Joshuan's Almanac & Book of Facts
- Genre: Role-playing games
- Publisher: TSR
- Publication date: 1995

= Joshuan's Almanac & Book of Facts =

1995 role-playing game accessory

Joshuan's Almanac & Book of Facts is an accessory for the Dungeons & Dragons fantasy role-playing game, published in 1995.

==Contents==
Joshuan's Almanac & Book of Facts is a supplement which provides hints to player characters about the campaign setting of Mystara. The Almanac is written in the voice of the halfling Joshuan Gallidox and several other correspondents, and describes the world by one kingdom after another, including important characters, miscellanea about Mystara, explores some history and recent events for the year 1013, shares some predictions, and publishes classified ads.

==Publication history==
Joshuan's Almanac & Book of Facts featured design by Ann Dupuis and Elizabeth Thornabene, and was published by TSR in 1995. Cover art is by Alan Pollack, with interior art by David O. Miller.

==Reception==
Trenton Webb reviewed Joshuan's Almanac & Book of Facts for Arcane magazine, rating it a 4 out of 10 overall.

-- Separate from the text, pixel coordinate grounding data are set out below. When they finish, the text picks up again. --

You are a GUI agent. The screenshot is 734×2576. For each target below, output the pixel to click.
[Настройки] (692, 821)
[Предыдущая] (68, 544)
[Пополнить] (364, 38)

He called the book "More of a Hitchhiker's Guide than an Encyclopædia Galactica". He felt that the trouble with the book was that "like its eponymous publisher, it's a jack of all trades. It's an admirable attempt to lay a foundation on which future campaigns can be built, and it delivers some strong ideas, but these are strangled by the nature of Mystara, the book's pedantic format and its being written in character." As a result, he considers the book "a fitful work", noting that Mystara, "a traditional Tolkienesque world" is here portrayed as "sickly sweet and packed to the gills with jolly, close harmony singing folk with big feet". He felt that the geographical descriptions "form a 100-page log jame, while the correspondents' characters have all the charm of daytime TV presenters". He recommended that if players are currently using Mystara as their world, then it might be worth the price, but if not then he advised, "don't panic - it's mostly harmless".